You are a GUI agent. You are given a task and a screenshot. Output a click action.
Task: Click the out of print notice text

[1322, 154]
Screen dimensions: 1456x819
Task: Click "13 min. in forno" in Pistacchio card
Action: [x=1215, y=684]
.....
WHAT THE TASK REQUIRES → Copy out the entries in full, exactly as they appear.

WORKED SOLUTION →
You are a GUI agent. You are given a task and a screenshot. Output a click action.
Task: Click the out of print notice text

[1322, 154]
Screen dimensions: 1456x819
Task: Click "13 min. in forno" in Pistacchio card
Action: [x=1215, y=684]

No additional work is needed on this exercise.